Task objective: Retype every item below without changing a single character.

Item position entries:

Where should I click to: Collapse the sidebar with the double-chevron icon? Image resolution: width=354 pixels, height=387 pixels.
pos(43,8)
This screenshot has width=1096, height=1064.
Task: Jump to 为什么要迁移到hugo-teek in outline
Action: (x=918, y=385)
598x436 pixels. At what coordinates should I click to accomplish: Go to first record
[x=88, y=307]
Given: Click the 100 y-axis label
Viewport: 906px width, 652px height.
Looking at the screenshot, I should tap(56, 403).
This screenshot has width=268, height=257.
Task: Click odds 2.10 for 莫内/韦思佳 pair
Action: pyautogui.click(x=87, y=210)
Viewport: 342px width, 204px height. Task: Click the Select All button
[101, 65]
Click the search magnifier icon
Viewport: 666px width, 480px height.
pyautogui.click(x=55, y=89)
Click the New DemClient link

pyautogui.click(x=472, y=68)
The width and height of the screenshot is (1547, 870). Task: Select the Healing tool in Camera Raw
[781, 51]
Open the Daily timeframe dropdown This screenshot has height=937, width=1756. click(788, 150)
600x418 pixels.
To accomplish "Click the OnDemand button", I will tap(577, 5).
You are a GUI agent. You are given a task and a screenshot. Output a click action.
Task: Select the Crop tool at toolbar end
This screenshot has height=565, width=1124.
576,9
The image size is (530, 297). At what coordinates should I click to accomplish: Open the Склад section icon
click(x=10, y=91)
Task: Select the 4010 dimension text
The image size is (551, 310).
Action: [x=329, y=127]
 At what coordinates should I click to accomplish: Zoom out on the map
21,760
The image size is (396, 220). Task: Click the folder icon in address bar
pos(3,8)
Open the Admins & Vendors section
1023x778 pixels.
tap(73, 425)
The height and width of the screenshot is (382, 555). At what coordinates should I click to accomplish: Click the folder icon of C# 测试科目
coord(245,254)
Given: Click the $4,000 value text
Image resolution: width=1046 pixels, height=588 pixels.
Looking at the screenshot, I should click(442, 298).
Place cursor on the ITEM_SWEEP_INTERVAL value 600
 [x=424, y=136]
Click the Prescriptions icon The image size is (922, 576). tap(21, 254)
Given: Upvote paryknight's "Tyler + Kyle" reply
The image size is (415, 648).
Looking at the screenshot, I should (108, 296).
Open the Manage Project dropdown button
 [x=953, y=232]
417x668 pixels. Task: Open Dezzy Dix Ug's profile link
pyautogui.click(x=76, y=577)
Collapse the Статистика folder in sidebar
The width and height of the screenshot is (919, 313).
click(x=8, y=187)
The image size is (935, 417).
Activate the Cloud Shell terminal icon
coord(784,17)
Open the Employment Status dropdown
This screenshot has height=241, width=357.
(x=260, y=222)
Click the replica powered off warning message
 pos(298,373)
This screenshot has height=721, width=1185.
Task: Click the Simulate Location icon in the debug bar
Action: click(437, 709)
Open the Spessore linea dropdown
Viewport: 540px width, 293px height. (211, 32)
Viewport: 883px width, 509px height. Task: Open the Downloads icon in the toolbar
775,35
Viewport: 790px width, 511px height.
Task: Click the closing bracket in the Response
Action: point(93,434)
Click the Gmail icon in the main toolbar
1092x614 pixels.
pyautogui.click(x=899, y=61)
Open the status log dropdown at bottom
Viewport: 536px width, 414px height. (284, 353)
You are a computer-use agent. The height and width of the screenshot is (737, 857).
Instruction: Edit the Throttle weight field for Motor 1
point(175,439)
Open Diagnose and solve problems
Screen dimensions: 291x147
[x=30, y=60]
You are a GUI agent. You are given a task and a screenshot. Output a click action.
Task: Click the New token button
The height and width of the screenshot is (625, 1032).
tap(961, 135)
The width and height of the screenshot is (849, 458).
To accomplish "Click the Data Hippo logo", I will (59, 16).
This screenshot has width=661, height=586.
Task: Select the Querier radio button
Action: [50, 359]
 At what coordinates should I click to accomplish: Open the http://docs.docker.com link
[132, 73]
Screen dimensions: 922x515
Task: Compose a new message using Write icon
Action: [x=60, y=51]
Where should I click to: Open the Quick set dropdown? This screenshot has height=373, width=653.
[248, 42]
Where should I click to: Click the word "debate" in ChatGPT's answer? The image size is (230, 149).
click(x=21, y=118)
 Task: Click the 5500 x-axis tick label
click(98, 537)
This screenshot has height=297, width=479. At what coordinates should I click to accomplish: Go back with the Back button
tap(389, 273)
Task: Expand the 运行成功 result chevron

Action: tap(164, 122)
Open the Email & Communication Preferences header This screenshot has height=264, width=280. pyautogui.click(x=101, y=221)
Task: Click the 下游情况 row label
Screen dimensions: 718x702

Answer to this exercise:
Where should I click to: Collapse the sidebar with the double-chevron icon? Image resolution: width=354 pixels, height=387 pixels.
pos(43,8)
This screenshot has width=1096, height=1064.
Task: Jump to 为什么要迁移到hugo-teek in outline
Action: (x=918, y=385)
598x436 pixels. At what coordinates should I click to accomplish: Go to first record
[x=88, y=307]
Given: Click the 100 y-axis label
Viewport: 906px width, 652px height.
Looking at the screenshot, I should tap(56, 403).
This screenshot has width=268, height=257.
Task: Click odds 2.10 for 莫内/韦思佳 pair
Action: pyautogui.click(x=87, y=210)
Viewport: 342px width, 204px height. Task: Click the Select All button
[101, 65]
Click the search magnifier icon
Viewport: 666px width, 480px height.
pyautogui.click(x=55, y=89)
Click the New DemClient link

pyautogui.click(x=472, y=68)
The width and height of the screenshot is (1547, 870). Task: Select the Healing tool in Camera Raw
[781, 51]
Open the Daily timeframe dropdown This screenshot has height=937, width=1756. click(788, 150)
600x418 pixels.
To accomplish "Click the OnDemand button", I will tap(577, 5).
You are a GUI agent. You are given a task and a screenshot. Output a click action.
Task: Select the Crop tool at toolbar end
This screenshot has height=565, width=1124.
576,9
The image size is (530, 297). At what coordinates should I click to accomplish: Open the Склад section icon
click(x=10, y=91)
Task: Select the 4010 dimension text
The image size is (551, 310).
Action: [x=329, y=127]
 At what coordinates should I click to accomplish: Zoom out on the map
21,760
The image size is (396, 220). Task: Click the folder icon in address bar
pos(3,8)
Open the Admins & Vendors section
1023x778 pixels.
tap(73, 425)
The height and width of the screenshot is (382, 555). At what coordinates should I click to accomplish: Click the folder icon of C# 测试科目
coord(245,254)
Given: Click the $4,000 value text
Image resolution: width=1046 pixels, height=588 pixels.
Looking at the screenshot, I should click(442, 298).
Place cursor on the ITEM_SWEEP_INTERVAL value 600
 [x=424, y=136]
Click the Prescriptions icon The image size is (922, 576). tap(21, 254)
Given: Upvote paryknight's "Tyler + Kyle" reply
The image size is (415, 648).
Looking at the screenshot, I should (108, 296).
Open the Manage Project dropdown button
 [x=953, y=232]
417x668 pixels. Task: Open Dezzy Dix Ug's profile link
pyautogui.click(x=76, y=577)
Collapse the Статистика folder in sidebar
The width and height of the screenshot is (919, 313).
click(x=8, y=187)
The image size is (935, 417).
Activate the Cloud Shell terminal icon
coord(784,17)
Open the Employment Status dropdown
This screenshot has height=241, width=357.
(x=260, y=222)
Click the replica powered off warning message
 pos(298,373)
This screenshot has height=721, width=1185.
Task: Click the Simulate Location icon in the debug bar
Action: click(437, 709)
Open the Spessore linea dropdown
Viewport: 540px width, 293px height. (211, 32)
Viewport: 883px width, 509px height. Task: Open the Downloads icon in the toolbar
775,35
Viewport: 790px width, 511px height.
Task: Click the closing bracket in the Response
Action: point(93,434)
Click the Gmail icon in the main toolbar
1092x614 pixels.
pyautogui.click(x=899, y=61)
Open the status log dropdown at bottom
Viewport: 536px width, 414px height. (284, 353)
You are a computer-use agent. The height and width of the screenshot is (737, 857).
Instruction: Edit the Throttle weight field for Motor 1
point(175,439)
Open Diagnose and solve problems
Screen dimensions: 291x147
[x=30, y=60]
You are a GUI agent. You are given a task and a screenshot. Output a click action.
Task: Click the New token button
The height and width of the screenshot is (625, 1032).
tap(961, 135)
The width and height of the screenshot is (849, 458).
To accomplish "Click the Data Hippo logo", I will (59, 16).
This screenshot has width=661, height=586.
Task: Select the Querier radio button
Action: [50, 359]
 At what coordinates should I click to accomplish: Open the http://docs.docker.com link
[132, 73]
Screen dimensions: 922x515
Task: Compose a new message using Write icon
Action: [x=60, y=51]
Where should I click to: Open the Quick set dropdown? This screenshot has height=373, width=653.
[248, 42]
Where should I click to: Click the word "debate" in ChatGPT's answer? The image size is (230, 149).
click(x=21, y=118)
 Task: Click the 5500 x-axis tick label
click(98, 537)
This screenshot has height=297, width=479. At what coordinates should I click to accomplish: Go back with the Back button
tap(389, 273)
Task: Expand the 运行成功 result chevron

Action: tap(164, 122)
Open the Email & Communication Preferences header This screenshot has height=264, width=280. pyautogui.click(x=101, y=221)
Task: Click the 下游情况 row label
Screen dimensions: 718x702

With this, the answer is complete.